В дозоре (Брыкин) - страница 22

И вот сейчас, когда неизвестный стал бредить, Алябьев, надеясь, что, может быть, в бреду раненый проговорится, терпеливо записывал его бред.

Раненый молол всякий вздор. Он кому-то грозил, с кем-то спорил, кого-то призывал в свидетели, а затем стал насвистывать мотив из модной оперетки.

Но вот раненый утих. Его лицо вдруг стало серьезным, он приподнялся, на левую руку и, свесившись с койки, резким шопотом сказал:

— Ничего не надо, Иван Кузьмич, ничего. Григорий Васильевич меня знает... Плащ? И плаща не надо. Обойдусь и без него...

И, переведя туманный взгляд на следователя, долго испытующе смотрел на него, кивнул головой и опустился на подушки. Спохватившись, снова вскочил и стал что-то искать под подушками. Расшвыривая подушки, он заглядывал под кровать, совал руки в воображаемые карманы тужурки. Перерыв постель, он тяжело вздохнул и, обращаясь к следователю, сокрушенно проговорил:

— Нет. Нигде нет! Пропал... бельгийский браунинг...

Опустился на подушки и, натянув одеяло, смолк.

Алябьев дописал протокол и осторожно вышел из палаты, позвал доктора и попросил его внимательно ухаживать за раненым.

Для него было ясно, что он имеет дело с опытным разведчиком. Бред раненого только подтвердил его догадки. Из отдельных слов, недоговоренных фраз следователь понял, на кого работал разведчик. Чего следователь еще не знал, так это, кто такой Григорий Васильевич.

По всей видимости, это был человек, к которому направлялся разведчик. Но кто он, где живет? Во всяком случае, где-то недалеко от границы, иначе навряд ли разведчик рискнул бы без денег и документов пуститься в столь рискованное плавание.

Через два часа раненый, не приходя в сознание, умер.

На этом, казалось, и должно было закончиться дело. Груда старого тряпья, жеваная кепка да модные желтые ботинки — вот все, что осталось в распоряжении старшего следователя Алябьева, когда он, усталый и раздраженный, возвращался домой.

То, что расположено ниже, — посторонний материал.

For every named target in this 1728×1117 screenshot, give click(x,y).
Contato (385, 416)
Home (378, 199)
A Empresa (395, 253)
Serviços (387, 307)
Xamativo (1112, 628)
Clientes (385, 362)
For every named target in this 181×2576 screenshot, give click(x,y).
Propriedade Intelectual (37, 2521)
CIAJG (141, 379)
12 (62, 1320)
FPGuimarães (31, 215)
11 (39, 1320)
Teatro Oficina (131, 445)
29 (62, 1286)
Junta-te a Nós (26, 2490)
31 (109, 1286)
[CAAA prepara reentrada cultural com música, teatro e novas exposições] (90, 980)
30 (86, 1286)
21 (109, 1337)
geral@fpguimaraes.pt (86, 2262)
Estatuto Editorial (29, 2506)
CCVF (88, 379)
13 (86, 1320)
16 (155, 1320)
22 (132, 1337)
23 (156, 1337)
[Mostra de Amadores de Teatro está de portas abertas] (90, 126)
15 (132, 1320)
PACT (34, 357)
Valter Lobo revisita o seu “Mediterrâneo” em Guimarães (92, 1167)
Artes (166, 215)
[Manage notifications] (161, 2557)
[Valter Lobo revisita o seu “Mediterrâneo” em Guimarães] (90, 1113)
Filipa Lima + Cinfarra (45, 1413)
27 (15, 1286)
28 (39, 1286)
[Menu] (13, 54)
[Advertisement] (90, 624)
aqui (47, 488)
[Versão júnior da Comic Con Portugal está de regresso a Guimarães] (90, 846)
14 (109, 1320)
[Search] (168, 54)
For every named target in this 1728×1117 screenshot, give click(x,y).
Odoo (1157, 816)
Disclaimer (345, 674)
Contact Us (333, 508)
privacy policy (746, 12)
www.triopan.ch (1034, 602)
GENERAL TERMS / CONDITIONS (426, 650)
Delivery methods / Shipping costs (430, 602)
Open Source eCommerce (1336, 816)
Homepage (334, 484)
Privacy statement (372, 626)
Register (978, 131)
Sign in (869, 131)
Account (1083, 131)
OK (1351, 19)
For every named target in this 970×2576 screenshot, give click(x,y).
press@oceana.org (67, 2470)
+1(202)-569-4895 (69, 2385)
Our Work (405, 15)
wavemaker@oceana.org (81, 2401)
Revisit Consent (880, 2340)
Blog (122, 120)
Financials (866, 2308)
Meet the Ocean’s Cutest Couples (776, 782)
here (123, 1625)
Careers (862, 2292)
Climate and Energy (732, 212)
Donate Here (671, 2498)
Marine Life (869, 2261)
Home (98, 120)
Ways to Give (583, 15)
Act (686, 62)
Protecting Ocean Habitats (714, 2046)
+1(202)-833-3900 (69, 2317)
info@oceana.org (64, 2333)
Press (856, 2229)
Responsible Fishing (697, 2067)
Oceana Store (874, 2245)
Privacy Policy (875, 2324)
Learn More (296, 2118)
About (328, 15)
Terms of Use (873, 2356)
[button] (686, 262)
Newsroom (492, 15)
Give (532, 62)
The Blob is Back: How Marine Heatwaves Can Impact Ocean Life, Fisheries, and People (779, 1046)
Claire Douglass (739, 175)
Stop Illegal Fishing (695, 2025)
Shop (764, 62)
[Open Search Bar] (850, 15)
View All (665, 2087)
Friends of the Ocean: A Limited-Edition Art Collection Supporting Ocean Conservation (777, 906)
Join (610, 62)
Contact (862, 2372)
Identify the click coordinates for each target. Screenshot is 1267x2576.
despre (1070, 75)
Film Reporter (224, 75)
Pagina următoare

Теперь ему ничего другого не оставалось, как только составить акт о смерти и сдать дело в архив как безымённое.

Безымённое дело! Алябьев поморщился. Не нравилось ему это слово. Но и зацепиться-то было не за что.

Вначале он рассчитывал на осмотр вещей неизвестного. Распороли его одежду, каждую пуговицу осматривали чуть не в лупу — и все зря.

Не один раз перечитывал Алябьев запись бреда разведчика, вникал в каждую бессвязную фразу, в каждое слово, но ничего не мог найти. Оставалось только имя и отчество человека, произнесенные в бреду раненым.

Кто этот человек? Шел ли к нему подстреленный шпион, или же это имя другого шпиона, оставшегося по ту сторону границы?